### EXERCISE REQUIREMENTS:
Using the data below, return all lines in which "computer" appears.
*** Opening of DATA FOR THE TASK ***
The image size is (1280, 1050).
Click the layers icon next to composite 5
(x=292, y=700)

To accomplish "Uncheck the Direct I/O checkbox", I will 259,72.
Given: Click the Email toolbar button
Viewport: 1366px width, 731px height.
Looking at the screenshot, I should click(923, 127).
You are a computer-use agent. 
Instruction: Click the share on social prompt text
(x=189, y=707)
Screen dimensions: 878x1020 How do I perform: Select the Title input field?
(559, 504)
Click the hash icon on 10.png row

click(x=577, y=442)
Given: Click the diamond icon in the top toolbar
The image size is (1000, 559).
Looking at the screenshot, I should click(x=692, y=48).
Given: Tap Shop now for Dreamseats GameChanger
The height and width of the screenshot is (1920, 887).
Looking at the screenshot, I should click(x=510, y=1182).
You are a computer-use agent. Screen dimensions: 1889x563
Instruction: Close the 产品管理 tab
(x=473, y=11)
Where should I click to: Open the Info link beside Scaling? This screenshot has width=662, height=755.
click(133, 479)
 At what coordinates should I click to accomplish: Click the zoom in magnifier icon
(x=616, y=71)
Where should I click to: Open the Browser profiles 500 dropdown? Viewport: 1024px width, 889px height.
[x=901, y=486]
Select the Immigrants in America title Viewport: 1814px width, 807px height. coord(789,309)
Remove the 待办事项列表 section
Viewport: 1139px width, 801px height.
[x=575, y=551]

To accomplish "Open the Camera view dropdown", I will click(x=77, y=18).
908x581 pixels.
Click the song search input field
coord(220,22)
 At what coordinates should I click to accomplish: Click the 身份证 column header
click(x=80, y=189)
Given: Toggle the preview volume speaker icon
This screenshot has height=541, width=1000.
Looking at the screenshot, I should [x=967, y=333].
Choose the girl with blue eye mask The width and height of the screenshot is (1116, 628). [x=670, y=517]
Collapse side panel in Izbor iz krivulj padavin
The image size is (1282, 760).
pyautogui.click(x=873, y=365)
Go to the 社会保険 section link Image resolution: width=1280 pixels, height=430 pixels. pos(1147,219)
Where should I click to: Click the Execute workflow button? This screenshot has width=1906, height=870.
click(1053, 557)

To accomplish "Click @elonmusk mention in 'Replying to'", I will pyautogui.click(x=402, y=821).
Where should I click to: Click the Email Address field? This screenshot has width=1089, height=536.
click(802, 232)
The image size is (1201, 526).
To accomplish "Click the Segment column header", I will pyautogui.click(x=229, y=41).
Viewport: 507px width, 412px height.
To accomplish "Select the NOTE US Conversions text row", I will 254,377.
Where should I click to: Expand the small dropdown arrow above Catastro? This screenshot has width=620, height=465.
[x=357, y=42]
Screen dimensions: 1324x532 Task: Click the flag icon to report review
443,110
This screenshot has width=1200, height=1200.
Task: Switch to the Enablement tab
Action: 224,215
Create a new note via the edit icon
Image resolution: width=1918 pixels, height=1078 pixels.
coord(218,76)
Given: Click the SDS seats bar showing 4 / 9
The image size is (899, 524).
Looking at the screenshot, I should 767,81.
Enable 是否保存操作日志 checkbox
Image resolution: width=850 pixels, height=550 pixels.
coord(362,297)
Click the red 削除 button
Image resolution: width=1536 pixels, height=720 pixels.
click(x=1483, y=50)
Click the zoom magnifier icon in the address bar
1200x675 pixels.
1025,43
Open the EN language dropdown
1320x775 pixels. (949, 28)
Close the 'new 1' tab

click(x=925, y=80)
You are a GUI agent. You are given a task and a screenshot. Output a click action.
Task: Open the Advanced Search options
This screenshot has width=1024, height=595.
*** Close of DATA FOR THE TASK ***
### SOLUTION TO THE PROBLEM:
You are a computer-use agent. 
You are a computer-use agent. Screen dimensions: 1889x563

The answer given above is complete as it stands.